● WHAT THE EXERCISE ASKS
Copy the items below exactly, from the very first line through the line containing "pyautogui.click(x=692, y=197)", and include both of those lines.

begin SOURCE DATA

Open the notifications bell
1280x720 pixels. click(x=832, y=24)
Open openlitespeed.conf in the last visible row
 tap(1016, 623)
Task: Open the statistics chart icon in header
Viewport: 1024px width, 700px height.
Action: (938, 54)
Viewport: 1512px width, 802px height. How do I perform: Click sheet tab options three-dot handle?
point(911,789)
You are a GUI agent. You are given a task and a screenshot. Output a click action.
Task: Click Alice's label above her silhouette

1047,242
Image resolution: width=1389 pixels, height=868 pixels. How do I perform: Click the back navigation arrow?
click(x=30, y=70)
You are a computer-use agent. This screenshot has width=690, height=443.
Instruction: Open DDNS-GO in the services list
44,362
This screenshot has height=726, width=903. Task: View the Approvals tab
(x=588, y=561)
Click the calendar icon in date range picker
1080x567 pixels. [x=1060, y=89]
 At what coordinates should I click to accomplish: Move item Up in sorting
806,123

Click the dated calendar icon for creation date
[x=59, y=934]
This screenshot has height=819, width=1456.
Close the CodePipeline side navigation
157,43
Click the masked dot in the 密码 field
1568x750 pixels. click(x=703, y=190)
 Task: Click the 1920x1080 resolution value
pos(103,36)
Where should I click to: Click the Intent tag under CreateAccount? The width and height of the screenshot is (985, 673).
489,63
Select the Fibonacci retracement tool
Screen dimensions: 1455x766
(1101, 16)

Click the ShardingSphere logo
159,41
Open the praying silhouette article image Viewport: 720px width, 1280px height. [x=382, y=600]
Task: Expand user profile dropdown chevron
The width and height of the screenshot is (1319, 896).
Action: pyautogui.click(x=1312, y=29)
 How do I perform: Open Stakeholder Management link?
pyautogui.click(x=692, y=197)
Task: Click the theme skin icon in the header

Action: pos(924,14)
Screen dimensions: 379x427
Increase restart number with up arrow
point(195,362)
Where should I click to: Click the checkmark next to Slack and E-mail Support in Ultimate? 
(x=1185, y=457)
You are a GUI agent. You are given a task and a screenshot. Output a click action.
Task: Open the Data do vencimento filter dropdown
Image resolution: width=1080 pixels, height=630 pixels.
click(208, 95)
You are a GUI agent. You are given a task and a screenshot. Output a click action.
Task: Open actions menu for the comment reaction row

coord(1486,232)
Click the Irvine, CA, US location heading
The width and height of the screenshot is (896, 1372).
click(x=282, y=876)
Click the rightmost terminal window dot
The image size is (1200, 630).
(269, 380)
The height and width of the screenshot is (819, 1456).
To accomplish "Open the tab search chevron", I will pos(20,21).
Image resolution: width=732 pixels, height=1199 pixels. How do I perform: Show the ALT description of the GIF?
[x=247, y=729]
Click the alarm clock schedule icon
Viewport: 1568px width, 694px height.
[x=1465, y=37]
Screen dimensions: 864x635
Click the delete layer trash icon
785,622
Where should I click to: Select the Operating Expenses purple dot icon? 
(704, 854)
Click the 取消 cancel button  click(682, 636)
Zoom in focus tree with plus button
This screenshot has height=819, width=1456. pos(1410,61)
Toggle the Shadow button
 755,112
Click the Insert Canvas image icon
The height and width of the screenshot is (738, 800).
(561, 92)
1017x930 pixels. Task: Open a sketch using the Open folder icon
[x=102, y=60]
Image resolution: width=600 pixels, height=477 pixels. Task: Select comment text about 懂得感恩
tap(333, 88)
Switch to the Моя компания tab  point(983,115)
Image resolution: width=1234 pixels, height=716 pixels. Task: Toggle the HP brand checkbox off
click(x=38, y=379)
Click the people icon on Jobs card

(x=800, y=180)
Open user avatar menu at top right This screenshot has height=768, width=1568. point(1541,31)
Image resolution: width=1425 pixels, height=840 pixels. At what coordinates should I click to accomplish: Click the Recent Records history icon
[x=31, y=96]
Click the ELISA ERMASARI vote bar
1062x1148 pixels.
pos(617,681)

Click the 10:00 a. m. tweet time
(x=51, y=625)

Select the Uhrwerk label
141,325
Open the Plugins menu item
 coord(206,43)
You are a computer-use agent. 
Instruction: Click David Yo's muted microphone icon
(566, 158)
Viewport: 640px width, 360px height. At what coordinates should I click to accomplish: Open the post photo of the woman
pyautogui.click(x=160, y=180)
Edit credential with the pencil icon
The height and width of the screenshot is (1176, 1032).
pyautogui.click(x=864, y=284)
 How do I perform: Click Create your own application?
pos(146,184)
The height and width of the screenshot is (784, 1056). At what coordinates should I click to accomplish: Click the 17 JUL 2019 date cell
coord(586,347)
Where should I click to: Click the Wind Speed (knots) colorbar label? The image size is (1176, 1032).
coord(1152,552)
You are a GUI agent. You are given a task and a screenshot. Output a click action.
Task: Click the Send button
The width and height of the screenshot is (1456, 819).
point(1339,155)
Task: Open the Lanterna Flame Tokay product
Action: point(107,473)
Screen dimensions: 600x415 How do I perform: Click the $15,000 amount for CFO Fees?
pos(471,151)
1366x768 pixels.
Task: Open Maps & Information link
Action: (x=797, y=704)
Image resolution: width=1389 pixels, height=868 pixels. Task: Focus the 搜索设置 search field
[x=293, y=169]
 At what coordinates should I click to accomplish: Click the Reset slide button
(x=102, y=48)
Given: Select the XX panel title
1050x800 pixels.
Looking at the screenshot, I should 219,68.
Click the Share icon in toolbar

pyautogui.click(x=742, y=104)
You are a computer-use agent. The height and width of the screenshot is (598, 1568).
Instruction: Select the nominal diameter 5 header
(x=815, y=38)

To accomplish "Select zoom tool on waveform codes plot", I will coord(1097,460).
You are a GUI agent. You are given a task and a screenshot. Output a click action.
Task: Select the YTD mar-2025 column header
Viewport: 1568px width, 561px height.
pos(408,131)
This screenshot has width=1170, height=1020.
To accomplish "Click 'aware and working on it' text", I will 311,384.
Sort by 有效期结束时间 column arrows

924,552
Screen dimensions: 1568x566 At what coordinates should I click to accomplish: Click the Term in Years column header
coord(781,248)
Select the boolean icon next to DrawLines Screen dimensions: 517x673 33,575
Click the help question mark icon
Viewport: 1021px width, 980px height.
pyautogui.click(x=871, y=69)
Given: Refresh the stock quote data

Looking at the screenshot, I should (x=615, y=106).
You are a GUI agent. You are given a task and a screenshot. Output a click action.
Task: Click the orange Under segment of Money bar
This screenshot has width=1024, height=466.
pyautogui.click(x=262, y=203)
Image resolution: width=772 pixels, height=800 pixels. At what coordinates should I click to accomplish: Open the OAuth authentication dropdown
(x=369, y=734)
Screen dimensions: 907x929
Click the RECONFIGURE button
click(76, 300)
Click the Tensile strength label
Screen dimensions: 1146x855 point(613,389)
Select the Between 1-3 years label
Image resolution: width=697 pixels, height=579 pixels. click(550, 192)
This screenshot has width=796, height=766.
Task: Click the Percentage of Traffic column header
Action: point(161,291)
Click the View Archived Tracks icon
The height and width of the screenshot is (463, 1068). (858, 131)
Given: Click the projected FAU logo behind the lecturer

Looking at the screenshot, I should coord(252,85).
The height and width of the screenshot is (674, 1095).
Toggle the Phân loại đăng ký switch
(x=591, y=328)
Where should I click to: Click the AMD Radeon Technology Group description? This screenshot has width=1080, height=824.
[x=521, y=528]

end SOURCE DATA

● RESPONSE TO THE EXERCISE
Open the notifications bell
1280x720 pixels. click(x=832, y=24)
Open openlitespeed.conf in the last visible row
 tap(1016, 623)
Task: Open the statistics chart icon in header
Viewport: 1024px width, 700px height.
Action: (938, 54)
Viewport: 1512px width, 802px height. How do I perform: Click sheet tab options three-dot handle?
point(911,789)
You are a GUI agent. You are given a task and a screenshot. Output a click action.
Task: Click Alice's label above her silhouette

1047,242
Image resolution: width=1389 pixels, height=868 pixels. How do I perform: Click the back navigation arrow?
click(x=30, y=70)
You are a computer-use agent. This screenshot has width=690, height=443.
Instruction: Open DDNS-GO in the services list
44,362
This screenshot has height=726, width=903. Task: View the Approvals tab
(x=588, y=561)
Click the calendar icon in date range picker
1080x567 pixels. [x=1060, y=89]
 At what coordinates should I click to accomplish: Move item Up in sorting
806,123

Click the dated calendar icon for creation date
[x=59, y=934]
This screenshot has height=819, width=1456.
Close the CodePipeline side navigation
157,43
Click the masked dot in the 密码 field
1568x750 pixels. click(x=703, y=190)
 Task: Click the 1920x1080 resolution value
pos(103,36)
Where should I click to: Click the Intent tag under CreateAccount? The width and height of the screenshot is (985, 673).
489,63
Select the Fibonacci retracement tool
Screen dimensions: 1455x766
(1101, 16)

Click the ShardingSphere logo
159,41
Open the praying silhouette article image Viewport: 720px width, 1280px height. [x=382, y=600]
Task: Expand user profile dropdown chevron
The width and height of the screenshot is (1319, 896).
Action: pyautogui.click(x=1312, y=29)
 How do I perform: Open Stakeholder Management link?
pyautogui.click(x=692, y=197)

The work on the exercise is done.